#### DOCUMENT SECTION ####
Engine Works

AlanS · ‎02-21-2018

InnoDays Banner_ALU Design.png

Welcome to part 2 of this series on an Alteryx-powered circuit design, where we'll combine what we've learned so far to create an Arithmetic Logic Unit (ALU) in Alteryx Designer! To catch up, the first article can be found here.

Previously, we had created the ingredients of various boolean operations, such as AND, XOR, OR, NOT, and of course NAND. In an ALU design, large numbers of these operations are pushed through the machine. For such bulk calculations, it would be convenient to describe them with a concise representational notation. Enter the idea of a bus...

Representing Multi-Bit Operations With Buses

The core idea of a "bus" is that if we want to process 1 bit of information, we likely want to perform the same action for a series of 4, 16, or even more bits. And as we collect these multi-bit arrays, we also want to track the order that they are aligned, analogous to how we know that 21 is a larger number than 12 in decimal notation. Such an ordered series of 1's and 0's can be combined into binary numbers, much like how decimal numbers are represented by the ten numbers between 0 through 9.
#### EXCERPTED RECORDS ####
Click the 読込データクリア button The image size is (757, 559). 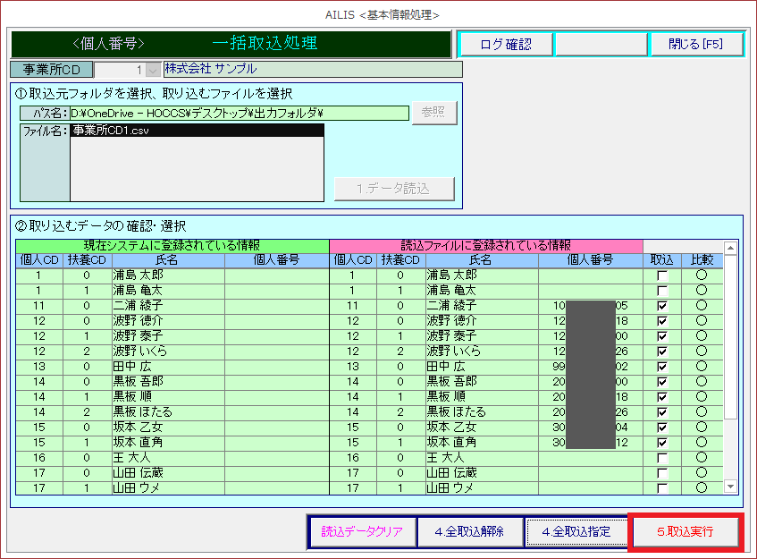(x=362, y=531)
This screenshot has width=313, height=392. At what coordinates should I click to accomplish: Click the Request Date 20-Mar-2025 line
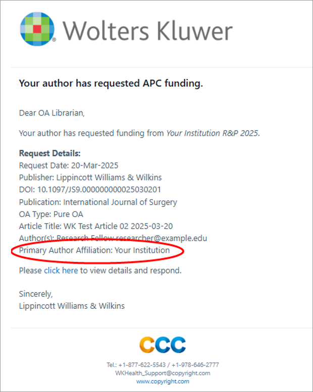click(69, 165)
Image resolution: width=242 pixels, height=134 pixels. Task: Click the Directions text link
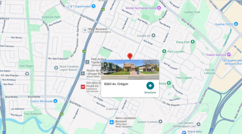(150, 93)
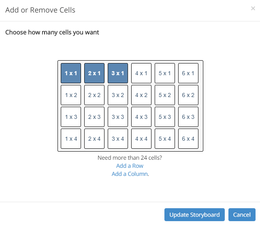Click the Add a Column link

130,174
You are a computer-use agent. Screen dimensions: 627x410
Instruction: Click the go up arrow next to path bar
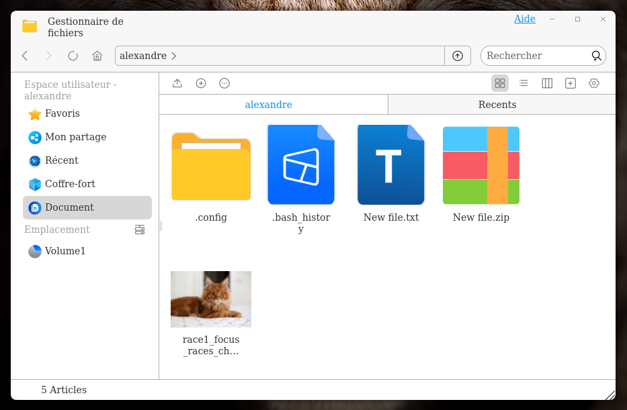[458, 56]
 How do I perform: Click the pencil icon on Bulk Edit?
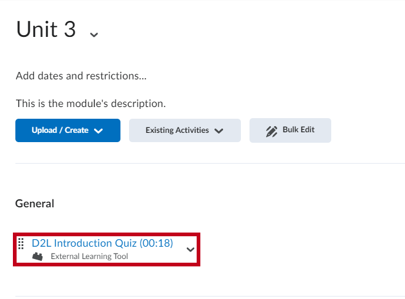[x=272, y=132]
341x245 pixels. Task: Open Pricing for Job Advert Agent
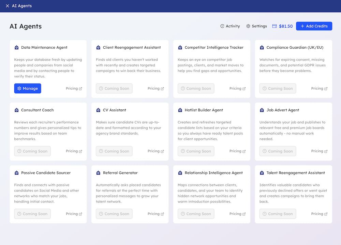[319, 151]
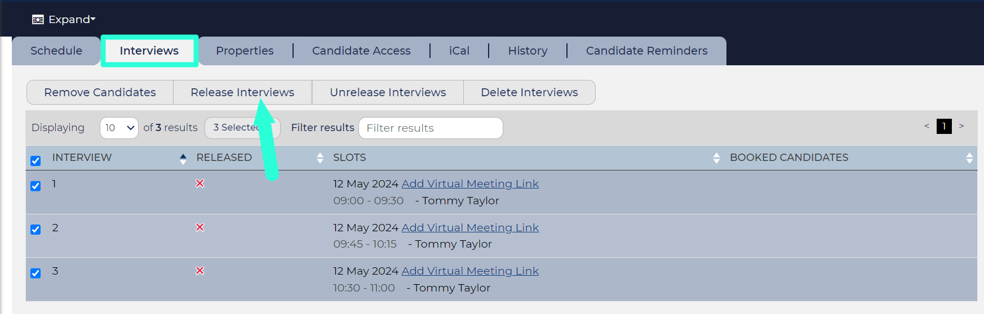
Task: Click the red X released icon for interview 1
Action: [200, 183]
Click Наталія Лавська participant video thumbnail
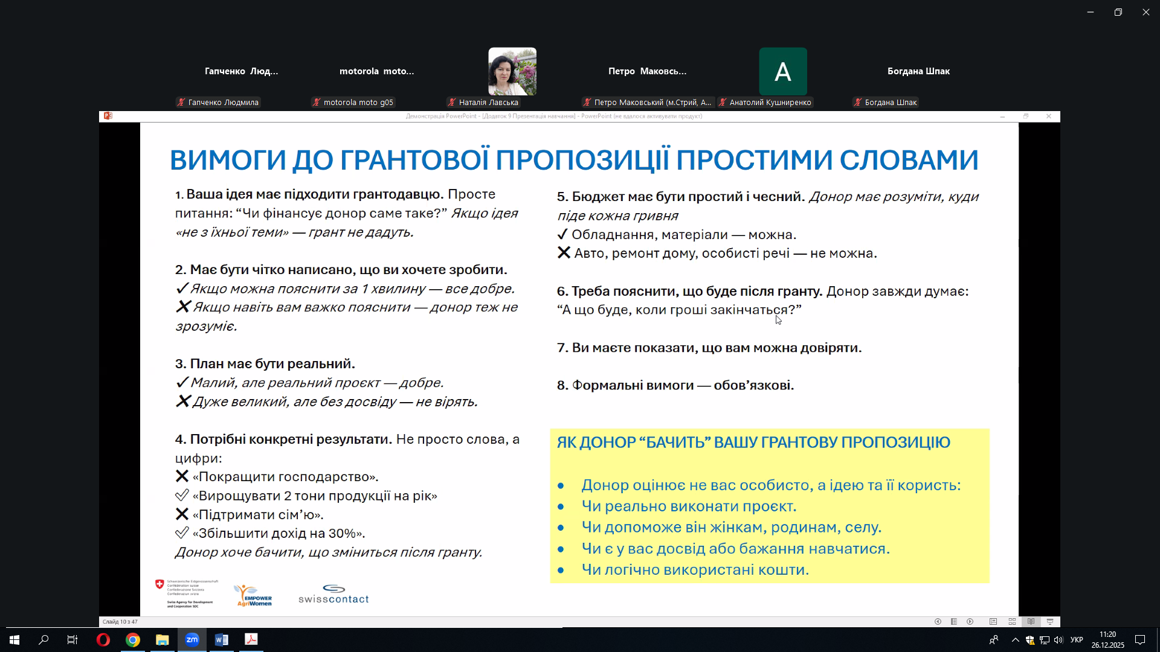1160x652 pixels. [x=512, y=71]
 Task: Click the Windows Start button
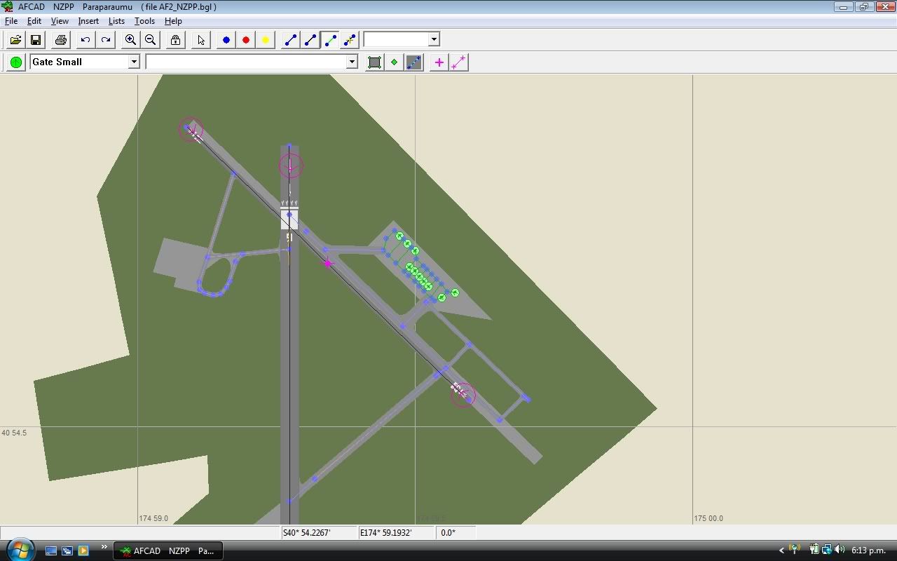tap(20, 549)
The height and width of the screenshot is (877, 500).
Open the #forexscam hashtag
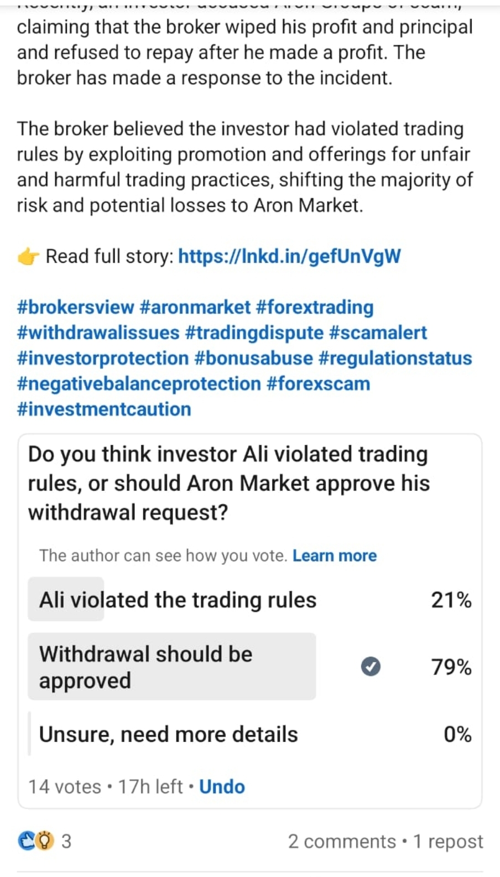pos(318,383)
####
## REQUIRED WORK:
Can you transcribe the whole ALU article word for word? Rely on the ALU article alone.

## ANSWER TO THE PROBLEM:
Engine Works

AlanS · ‎02-21-2018

InnoDays Banner_ALU Design.png

Welcome to part 2 of this series on an Alteryx-powered circuit design, where we'll combine what we've learned so far to create an Arithmetic Logic Unit (ALU) in Alteryx Designer! To catch up, the first article can be found here.

Previously, we had created the ingredients of various boolean operations, such as AND, XOR, OR, NOT, and of course NAND. In an ALU design, large numbers of these operations are pushed through the machine. For such bulk calculations, it would be convenient to describe them with a concise representational notation. Enter the idea of a bus...

Representing Multi-Bit Operations With Buses

The core idea of a "bus" is that if we want to process 1 bit of information, we likely want to perform the same action for a series of 4, 16, or even more bits. And as we collect these multi-bit arrays, we also want to track the order that they are aligned, analogous to how we know that 21 is a larger number than 12 in decimal notation. Such an ordered series of 1's and 0's can be combined into binary numbers, much like how decimal numbers are represented by the ten numbers between 0 through 9.